Page excerpt:
┄┄┄┄┄┄┄┄┄┄┄┄┄┄┄┄┄┄┄┄
Southern Bahia state research trip; Part 3

by Richard Raby on June 28, 2010

The third and final part to my story of a recent research trip to southern Bahia and north-eastern Minas Gerais states covers the journey to the coast of southern Bahia, where I had three last places to visit.

After leaving Salta da divisa it was just a matter of travelling a few kms. East and the same direction as for the coast, before I re-entered southern Bahia state. I had approx 40kms to travel to reach the main coast road and all on good tarmac, but well before arriving there I had another mechanical hick-up, this time the bike went onto one cylinder (it’s a twin), with just enough power available to climb the steeper hills, I decided to “plough-on”, at least until finding some habitation at which to stop and find the fault. The first habitation was in-fact at the junction with the BR101, which is the main coastal highway, here I stopped, stripped the bike down to get at the spark-plugs and ignition coil (my money was on a duff plug), and I quickly found the problem……. Water in a spark-plug cap, nicely sealed-in by the rubber waterproofing between the sparkplug and the cap, don’t ask me how this water got in to where it did, I am myself unsure, although I do remember fitting new sparkplugs prior to embarking on this journey, and I’m not 100% sure as to how well I had “seated” the plug-caps and their rubber seals after I had performed this maintenance? Oh well, I’d only myself to blame (and also probably yesterdays jet-wash) and I’d only wasted about an hour or so in finding & fixing the fault!
┄┄┄┄┄┄┄┄┄┄┄┄┄┄┄┄┄┄┄┄
Listed records:
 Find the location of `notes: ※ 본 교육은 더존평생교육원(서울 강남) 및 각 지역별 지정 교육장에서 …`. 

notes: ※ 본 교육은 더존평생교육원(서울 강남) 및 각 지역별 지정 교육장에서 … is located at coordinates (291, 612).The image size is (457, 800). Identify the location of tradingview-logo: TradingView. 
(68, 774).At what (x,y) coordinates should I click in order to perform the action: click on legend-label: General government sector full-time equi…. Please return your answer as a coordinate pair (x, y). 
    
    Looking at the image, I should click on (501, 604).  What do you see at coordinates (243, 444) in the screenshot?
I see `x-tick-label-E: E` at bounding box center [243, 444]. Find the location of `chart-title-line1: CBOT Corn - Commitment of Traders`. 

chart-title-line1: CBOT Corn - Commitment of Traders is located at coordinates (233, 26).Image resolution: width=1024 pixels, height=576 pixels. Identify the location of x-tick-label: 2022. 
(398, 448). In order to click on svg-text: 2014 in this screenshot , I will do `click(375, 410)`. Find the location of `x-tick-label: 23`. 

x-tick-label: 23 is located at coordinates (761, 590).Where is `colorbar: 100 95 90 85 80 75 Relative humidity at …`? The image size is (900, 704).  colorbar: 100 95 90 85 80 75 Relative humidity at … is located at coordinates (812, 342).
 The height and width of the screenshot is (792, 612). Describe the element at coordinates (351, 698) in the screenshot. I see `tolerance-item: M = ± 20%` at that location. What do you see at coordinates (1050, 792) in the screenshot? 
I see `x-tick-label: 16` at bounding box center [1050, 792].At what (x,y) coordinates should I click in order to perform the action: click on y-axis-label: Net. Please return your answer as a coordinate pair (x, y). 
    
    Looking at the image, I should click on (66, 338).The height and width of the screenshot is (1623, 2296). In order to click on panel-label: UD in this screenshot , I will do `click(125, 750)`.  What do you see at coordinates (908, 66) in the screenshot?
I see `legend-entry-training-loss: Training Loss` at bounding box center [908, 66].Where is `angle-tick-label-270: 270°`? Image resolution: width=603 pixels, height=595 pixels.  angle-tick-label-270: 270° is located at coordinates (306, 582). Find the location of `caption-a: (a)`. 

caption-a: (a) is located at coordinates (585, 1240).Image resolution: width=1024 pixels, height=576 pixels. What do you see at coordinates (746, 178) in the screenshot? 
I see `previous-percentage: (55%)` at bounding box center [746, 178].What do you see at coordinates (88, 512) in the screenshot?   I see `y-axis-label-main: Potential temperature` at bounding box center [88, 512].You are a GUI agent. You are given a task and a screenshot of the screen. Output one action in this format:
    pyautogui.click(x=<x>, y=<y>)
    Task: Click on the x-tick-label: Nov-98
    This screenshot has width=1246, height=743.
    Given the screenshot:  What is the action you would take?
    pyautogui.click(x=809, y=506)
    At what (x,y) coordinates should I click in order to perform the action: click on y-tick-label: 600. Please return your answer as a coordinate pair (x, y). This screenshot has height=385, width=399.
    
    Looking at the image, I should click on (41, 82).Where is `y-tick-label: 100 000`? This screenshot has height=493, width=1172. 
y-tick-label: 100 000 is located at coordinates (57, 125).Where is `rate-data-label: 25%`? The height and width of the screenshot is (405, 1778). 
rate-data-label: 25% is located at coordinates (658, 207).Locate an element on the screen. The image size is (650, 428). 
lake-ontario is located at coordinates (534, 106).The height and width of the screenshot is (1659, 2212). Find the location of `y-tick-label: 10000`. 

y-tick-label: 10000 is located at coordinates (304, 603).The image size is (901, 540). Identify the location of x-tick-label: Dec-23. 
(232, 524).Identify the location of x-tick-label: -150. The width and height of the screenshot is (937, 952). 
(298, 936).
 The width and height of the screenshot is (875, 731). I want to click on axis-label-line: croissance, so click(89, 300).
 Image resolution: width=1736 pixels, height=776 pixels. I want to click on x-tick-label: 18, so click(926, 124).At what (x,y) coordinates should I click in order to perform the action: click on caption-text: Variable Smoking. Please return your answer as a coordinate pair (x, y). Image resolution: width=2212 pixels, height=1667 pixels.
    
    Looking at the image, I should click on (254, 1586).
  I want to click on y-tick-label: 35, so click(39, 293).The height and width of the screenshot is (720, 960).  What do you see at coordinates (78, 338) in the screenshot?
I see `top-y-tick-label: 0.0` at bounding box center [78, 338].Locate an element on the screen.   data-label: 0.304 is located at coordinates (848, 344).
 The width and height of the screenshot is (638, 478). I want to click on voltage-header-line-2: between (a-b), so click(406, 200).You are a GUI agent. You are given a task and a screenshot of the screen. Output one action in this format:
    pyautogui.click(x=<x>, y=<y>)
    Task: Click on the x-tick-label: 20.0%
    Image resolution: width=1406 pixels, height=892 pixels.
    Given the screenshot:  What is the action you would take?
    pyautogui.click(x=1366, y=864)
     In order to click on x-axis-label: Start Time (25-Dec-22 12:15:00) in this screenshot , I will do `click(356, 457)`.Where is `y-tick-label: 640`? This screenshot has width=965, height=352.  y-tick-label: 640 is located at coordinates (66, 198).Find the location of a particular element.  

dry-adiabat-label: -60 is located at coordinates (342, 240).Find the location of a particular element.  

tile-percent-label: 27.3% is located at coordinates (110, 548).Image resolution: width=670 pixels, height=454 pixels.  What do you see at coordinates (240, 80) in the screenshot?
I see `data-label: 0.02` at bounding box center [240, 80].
┄┄┄┄┄┄┄┄┄┄┄┄┄┄┄┄┄┄┄┄
Please print the passage of the Bahia trip post that opens with the words containing "Southern Bahia state research" and closes with "places to visit.". The rows play no part here.

Solution:
Southern Bahia state research trip; Part 3

by Richard Raby on June 28, 2010

The third and final part to my story of a recent research trip to southern Bahia and north-eastern Minas Gerais states covers the journey to the coast of southern Bahia, where I had three last places to visit.